On April 7, 2022, CDK Global agreed to be acquired by Brookfield Business Partners and institutional partners for a total enterprise value of $8.3 billion. The deal offered CDK investors $54.87 for each share held, representing a 30% premium. Brookfield completed the deal on July 6, 2022.

On August 27, 2026, CDK announced Sudhakar Ramakrishna, the current CEO of SolarWinds, would take over the CEO role from Brian MacDonald, effective October 5.

=== June 2024 ransomware attack ===
On June 19, 2024, CDK experienced a ransomware attack that took most of its services offline, disrupting thousands of car dealerships across the US and Canada. An Eastern European and Russian hacker group, thought by security researchers to be BlackSuit, claimed responsibility and demanded tens of millions of dollars in ransom. On June 21, CDK paid $25 million in bitcoin to a cryptocurrency account connected with BlackSuit, and on June 23, began the process of restoring services, later advising that the work would not be completed before June 30. By July 4, access for nearly all dealers had been restored.

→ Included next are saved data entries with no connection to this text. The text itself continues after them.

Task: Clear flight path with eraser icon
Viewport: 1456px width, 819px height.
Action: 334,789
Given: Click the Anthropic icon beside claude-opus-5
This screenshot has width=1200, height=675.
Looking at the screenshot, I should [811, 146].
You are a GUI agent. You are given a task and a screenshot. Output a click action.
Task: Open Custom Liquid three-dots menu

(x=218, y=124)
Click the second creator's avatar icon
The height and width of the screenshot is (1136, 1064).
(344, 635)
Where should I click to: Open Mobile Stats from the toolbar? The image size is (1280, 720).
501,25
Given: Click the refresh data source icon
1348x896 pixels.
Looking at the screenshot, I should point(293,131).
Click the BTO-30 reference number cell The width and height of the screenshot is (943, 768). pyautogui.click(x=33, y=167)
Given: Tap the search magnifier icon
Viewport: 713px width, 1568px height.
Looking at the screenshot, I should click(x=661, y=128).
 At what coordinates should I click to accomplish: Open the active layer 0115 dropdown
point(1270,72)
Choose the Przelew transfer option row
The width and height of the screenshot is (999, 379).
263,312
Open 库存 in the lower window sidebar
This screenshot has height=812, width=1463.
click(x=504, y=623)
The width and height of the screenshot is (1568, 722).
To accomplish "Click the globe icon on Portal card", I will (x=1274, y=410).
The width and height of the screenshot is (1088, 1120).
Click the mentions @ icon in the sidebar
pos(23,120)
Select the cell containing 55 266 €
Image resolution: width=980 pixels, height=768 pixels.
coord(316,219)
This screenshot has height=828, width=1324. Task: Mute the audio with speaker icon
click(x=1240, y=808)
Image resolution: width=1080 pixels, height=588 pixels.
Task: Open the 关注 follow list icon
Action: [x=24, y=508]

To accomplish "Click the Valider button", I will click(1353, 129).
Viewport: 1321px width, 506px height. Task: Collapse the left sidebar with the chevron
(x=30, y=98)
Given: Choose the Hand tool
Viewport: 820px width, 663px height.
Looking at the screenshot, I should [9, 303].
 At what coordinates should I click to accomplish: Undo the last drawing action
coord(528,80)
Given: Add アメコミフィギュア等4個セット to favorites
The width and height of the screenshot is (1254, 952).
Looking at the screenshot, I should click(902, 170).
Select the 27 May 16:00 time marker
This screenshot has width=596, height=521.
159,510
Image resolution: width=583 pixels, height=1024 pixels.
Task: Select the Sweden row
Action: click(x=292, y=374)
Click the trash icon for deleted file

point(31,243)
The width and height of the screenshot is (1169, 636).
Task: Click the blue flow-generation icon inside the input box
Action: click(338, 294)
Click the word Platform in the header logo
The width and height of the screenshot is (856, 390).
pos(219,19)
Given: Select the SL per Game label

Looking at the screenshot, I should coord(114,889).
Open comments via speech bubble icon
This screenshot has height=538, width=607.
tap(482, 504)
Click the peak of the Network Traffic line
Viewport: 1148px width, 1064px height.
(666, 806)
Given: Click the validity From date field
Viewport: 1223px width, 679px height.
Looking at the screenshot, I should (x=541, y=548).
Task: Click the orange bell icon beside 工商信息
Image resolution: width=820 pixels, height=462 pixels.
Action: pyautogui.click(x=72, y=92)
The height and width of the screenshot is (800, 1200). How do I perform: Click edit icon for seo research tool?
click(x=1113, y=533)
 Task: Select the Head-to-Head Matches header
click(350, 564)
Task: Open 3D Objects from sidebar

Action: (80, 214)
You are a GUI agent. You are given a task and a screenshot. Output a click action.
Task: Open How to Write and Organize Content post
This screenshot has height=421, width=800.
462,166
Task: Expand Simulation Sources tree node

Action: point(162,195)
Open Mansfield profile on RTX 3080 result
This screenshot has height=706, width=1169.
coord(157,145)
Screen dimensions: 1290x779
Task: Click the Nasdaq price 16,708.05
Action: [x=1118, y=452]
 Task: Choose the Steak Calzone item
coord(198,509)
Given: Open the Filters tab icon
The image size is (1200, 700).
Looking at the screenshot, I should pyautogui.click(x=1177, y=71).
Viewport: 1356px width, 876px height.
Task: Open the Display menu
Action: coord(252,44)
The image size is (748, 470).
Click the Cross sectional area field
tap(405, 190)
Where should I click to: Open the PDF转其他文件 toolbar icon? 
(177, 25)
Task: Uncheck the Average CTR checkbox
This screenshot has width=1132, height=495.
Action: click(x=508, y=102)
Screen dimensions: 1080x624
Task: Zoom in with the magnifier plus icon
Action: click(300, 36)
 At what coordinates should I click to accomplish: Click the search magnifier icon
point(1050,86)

Shares in CDK's parent company lost over 5.7% value in the wake of the attack, while share prices of large auto dealers Sonic, Group 1 and AutoNation dropped up to 4.4%. JD Power estimated that due to the outage, U.S. retail unit sales in June 2024 would decrease by up to 7.2% from June 2023. At least eight lawsuits alleging negligence were filed against CDK by dealerships whose operations were affected by the outage. Within the first two weeks, the dealers recorded financial losses amounting to approximately $605 million.

== Antitrust lawsuits ==
In May 2017, CDK was sued, along with DMS supplier Reynolds and Reynolds, by data integration service provider Authenticom, which alleged that the two companies engaged in anti-competitive conduct and violated antitrust law by conspiring to block third-party access to their data systems in order to create a duopoly. In July 2017, District Judge James Peterson granted a preliminary injunction against CDK and Reynolds and Reynolds, ruling that there was sufficient evidence to find "the existence of a per se illegal horizontal conspiracy" between CDK and Reynolds and Reynolds to divide the data integration market between them and block competitors, and requiring the two companies to "cease blocking Authenticom" from providing "data integration services to dealers who authorize Authenticom to provide this service." In November 2020, CDK settled its lawsuit with Authenticom, agreeing to make a one-time cash payment to Authenticom.

CDK agreed to pay $100 million plus $250,000 for notice and administration costs to resolve claims involving an alleged conspiracy by CDK and Reynolds to charge unlawful prices in the markets for DMS Services and Data Integration Services. Dealerships doing business with CDK from September 1, 2013 through August 15, 2024 were invited to join a class action lawsuit that paid out the settlement. On February 25, 2025, the court approved the settlement payout.

In 2018, software vendor Autoloop sued CDK for violating antitrust law, accusing CDK of restricting access to data and causing vendors to pay hundreds of millions of dollars in overcharges. The lawsuit was granted class action status in July 2024.

In December 2024, Tekion filed a federal antitrust lawsuit against CDK, alleging that CDK attempted to illegally monopolize the DMS market by withholding or delaying dealers' access to operations data, making it harder for dealers to switch to alternative management systems and leading dealers to pay higher prices.